Sucich’s parish, St. Charles Church (Staten Island), also got involved, donating word puzzles, candy, and Christmas cards. Sucich’s elementary school principal, Sister Jeanine Conlon, OP, knitted at least 12 patriotic blankets with an American flag decal in the middle. Sister Jeanine also made care packages to accompany the blankets, including toiletries, solitaire cards, a prayer card, and a palm-sized, handknit cross.

“It’s amazing that, during this pandemic, all this could be done,” Sucich said. “It gives people hope and some even a reason to be happy and joyful at this time when nothing’s normal. But it’s nice to know that this love, care, and support are still normal around the holidays.”

Parent Tara Kanehailua stopped by St. Saviour’s on Dec. 10 to drop off her contributions. She made four gift bags filled with thermal gloves, toiletries, and face coverings and planned to drop off boxes of packaged snacks the following week.

“We have a lot of family in the military, including my cousin who’s a major in the Marines,” Kanehailua said. “This is close to the heart.”

Giordano, who had never led a service project by herself before, felt her worries fade away when she continued to see donations like that be brought in.

“I didn’t think we were going to get that much because everyone’s at home. They might be less likely to donate if they had to go out of their way,” Giordano said on Dec. 10, five days before the project would end. “But, it’s going better than I thought, and I’m really happy with the response so far.”

Giordano also received toilet paper, pasta, toiletry gift sets for men and women, and other items in less than a week. Three large storage bins were also filled to the brim with socks, slippers, scarves, hats, and gloves.

A New School Tradition

In addition to Holidays for Heroes, St. Saviour High School also has an annual Giving Tree during December, with toys and gift cards being donated to Hour Children. Hour Children — which has exponentially grown under the leadership of Sister Tesa Fitzgerald, C.S.J., since 1986 — provides housing, mentoring, workforce education, and child care to incarcerated mothers and their children in New York.

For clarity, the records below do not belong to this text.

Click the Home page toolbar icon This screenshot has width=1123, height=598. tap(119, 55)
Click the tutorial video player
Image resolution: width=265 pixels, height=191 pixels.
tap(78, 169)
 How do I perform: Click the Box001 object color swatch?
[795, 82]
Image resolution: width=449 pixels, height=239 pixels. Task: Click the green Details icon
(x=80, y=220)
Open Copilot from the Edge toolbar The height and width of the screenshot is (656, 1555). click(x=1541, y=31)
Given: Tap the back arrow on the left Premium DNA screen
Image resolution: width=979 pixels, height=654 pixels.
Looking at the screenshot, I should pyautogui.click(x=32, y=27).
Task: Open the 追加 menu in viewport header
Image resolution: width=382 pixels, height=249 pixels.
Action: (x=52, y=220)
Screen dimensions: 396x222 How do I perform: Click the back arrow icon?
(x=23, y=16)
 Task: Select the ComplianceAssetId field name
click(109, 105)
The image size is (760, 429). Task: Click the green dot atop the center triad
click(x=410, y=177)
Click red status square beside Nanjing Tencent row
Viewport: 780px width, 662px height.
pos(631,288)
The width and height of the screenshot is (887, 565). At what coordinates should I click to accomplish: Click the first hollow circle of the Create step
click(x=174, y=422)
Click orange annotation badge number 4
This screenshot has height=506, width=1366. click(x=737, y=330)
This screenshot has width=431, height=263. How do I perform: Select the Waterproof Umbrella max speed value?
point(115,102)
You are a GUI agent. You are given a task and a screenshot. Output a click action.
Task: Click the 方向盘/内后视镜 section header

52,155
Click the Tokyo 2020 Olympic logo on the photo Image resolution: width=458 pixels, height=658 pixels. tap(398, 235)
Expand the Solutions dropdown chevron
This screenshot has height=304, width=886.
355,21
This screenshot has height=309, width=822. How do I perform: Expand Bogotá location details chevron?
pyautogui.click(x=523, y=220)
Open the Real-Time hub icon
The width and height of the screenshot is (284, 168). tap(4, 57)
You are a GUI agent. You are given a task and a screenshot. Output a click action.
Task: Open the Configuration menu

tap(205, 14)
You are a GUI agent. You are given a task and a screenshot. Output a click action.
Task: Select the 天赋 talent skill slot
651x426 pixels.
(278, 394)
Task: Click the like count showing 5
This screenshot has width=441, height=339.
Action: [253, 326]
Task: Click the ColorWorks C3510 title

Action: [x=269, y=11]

However, this is not the first time St. Saviour’s has done a collection for the military. Last year, the school also participated in a soldier-related donation drive with several other Brooklyn high schools.

“The sacrifice of our soldiers is something close to our hearts and we’re so grateful to be able to give back to them in any way that we can,” Sucich explained. “And we’re grateful to Allie for initiating this project and to our parents who have been so supportive of our students and all of the fundraising projects we have here.”

St. Saviour’s, according to Sucich, is always looking to discover and cement new traditions like this within its community.

“The tradition of collecting for soldiers is now a trend and definitely something we want to continue,” she said. “Hopefully, our students, families, and alumni can rely on us next year to be a place where they can donate and help soldiers feel a little bit of extra Christmas cheer.”